The Federal Trade Commission has filed a lawsuit against Meta and Within, the startup behind the VR fitness app Supernatural. The agency is asking a federal court for a preliminary injunction to stop the two companies from proceeding with an acquisition, alleging the deal would limit competition.
Meta announced its plans to acquire Within in October. The startup's VR fitness app Supernatural has been a surprise hit, and Mark Zuckerberg has called fitness a key part of his company's strategy to broaden the appeal of VR beyond hardcore gaming.
Through a series of key acquisitions and pricing strategies, Meta has turned its VR business into the market's most dominant platform, with a 90% market share in hardware, according to IDC, and subsidiaries behind some of the most successful VR apps, like best-selling rhythm video game Beat Saber. Acquiring yet more software makers could further cement that dominance, critics and regulators have contended.

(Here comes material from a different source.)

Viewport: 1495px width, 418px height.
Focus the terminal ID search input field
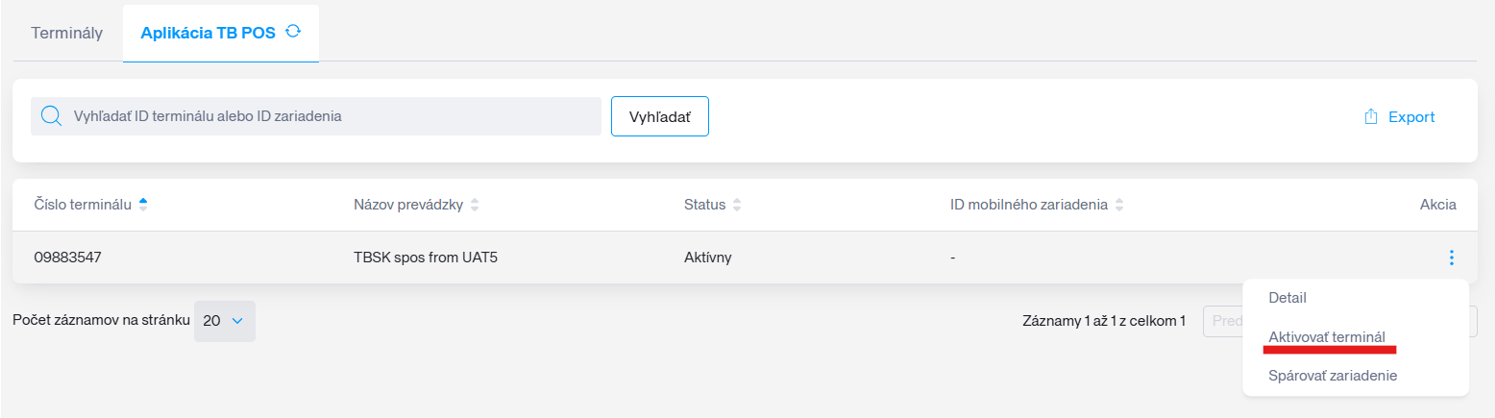click(x=316, y=117)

The FTC alleges this acquisition would be harmful to consumers and competitors alike. “Instead of competing on the merits, Meta is trying to buy its way to the top,” said FTC Bureau of Competition Deputy Director John Newman in a statement. “Meta chose to buy market position instead of earning it on the merits. This is an illegal acquisition, and we will pursue all appropriate relief.” Meta would be able to close the acquisition of Within by the end of this month if no preliminary injunction is granted, according to the filing.
A Meta spokesperson called those arguments "not credible." "The FTC's case is based on ideology and speculation, not evidence," the spokesperson said in a statement provided to Protocol. "By attacking this deal in a 3-2 vote, the FTC is sending a chilling message to anyone who wishes to innovate in VR. We are confident that our acquisition of Within will be good for people, developers and the VR space.”
The agency further expanded on its position in the complaint itself. "If consummated, the acquisition would substantially lessen competition, or tend to create a monopoly, in the relevant market for VR dedicated fitness apps and the broader relevant market for VR fitness apps," the complaint states. "That lessening of rivalry may yield multiple harmful outcomes, including less innovation, lower quality, higher prices, less incentive to attract and keep employees, and less consumer choice."
The preliminary injunction is meant to give the FTC time to issue an administrative complaint against the merger, and then start full-blown administrative proceedings. Taking that step against a startup acquisition is part of the FTC's more aggressive stance against Big Tech, which includes a focus on emerging technologies.
FTC Chair Lina Khan told Protocol last month that AR and VR were especially important markets for the agency. "I think these types of nascent, expanding markets are definitely on our radar and top of mind," Khan told Protocol. "Especially in as much as VR or AR [are] also becoming a major part of how some of these games are functioning for users and [how] users are interacting."